**What the exercise asks**
What you return should be the line containing "Click the snap" and each line after it to the end of the records, copied exactly.

**Record excerpts**
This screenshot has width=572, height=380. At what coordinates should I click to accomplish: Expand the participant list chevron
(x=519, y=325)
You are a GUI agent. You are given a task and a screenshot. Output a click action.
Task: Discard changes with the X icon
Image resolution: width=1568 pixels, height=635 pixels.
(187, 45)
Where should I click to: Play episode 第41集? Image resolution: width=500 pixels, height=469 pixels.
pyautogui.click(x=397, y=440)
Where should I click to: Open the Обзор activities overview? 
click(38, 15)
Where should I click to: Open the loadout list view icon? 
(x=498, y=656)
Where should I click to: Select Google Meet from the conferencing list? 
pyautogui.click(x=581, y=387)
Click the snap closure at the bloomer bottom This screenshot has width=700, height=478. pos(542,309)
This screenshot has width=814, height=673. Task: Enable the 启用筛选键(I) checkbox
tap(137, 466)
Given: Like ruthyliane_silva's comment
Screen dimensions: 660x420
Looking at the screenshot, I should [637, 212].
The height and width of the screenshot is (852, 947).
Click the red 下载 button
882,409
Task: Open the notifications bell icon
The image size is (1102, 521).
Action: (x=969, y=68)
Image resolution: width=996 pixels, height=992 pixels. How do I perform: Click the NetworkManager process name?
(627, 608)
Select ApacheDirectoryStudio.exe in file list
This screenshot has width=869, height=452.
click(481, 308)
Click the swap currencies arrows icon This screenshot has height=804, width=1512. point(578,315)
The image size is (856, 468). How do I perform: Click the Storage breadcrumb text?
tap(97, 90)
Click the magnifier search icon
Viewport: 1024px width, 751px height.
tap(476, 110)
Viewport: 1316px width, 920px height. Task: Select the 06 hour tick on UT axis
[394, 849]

**Answer to this task**
Click the snap closure at the bloomer bottom This screenshot has width=700, height=478. pos(542,309)
This screenshot has width=814, height=673. Task: Enable the 启用筛选键(I) checkbox
tap(137, 466)
Given: Like ruthyliane_silva's comment
Screen dimensions: 660x420
Looking at the screenshot, I should [637, 212].
The height and width of the screenshot is (852, 947).
Click the red 下载 button
882,409
Task: Open the notifications bell icon
The image size is (1102, 521).
Action: (x=969, y=68)
Image resolution: width=996 pixels, height=992 pixels. How do I perform: Click the NetworkManager process name?
(627, 608)
Select ApacheDirectoryStudio.exe in file list
This screenshot has width=869, height=452.
click(481, 308)
Click the swap currencies arrows icon This screenshot has height=804, width=1512. point(578,315)
The image size is (856, 468). How do I perform: Click the Storage breadcrumb text?
tap(97, 90)
Click the magnifier search icon
Viewport: 1024px width, 751px height.
tap(476, 110)
Viewport: 1316px width, 920px height. Task: Select the 06 hour tick on UT axis
[394, 849]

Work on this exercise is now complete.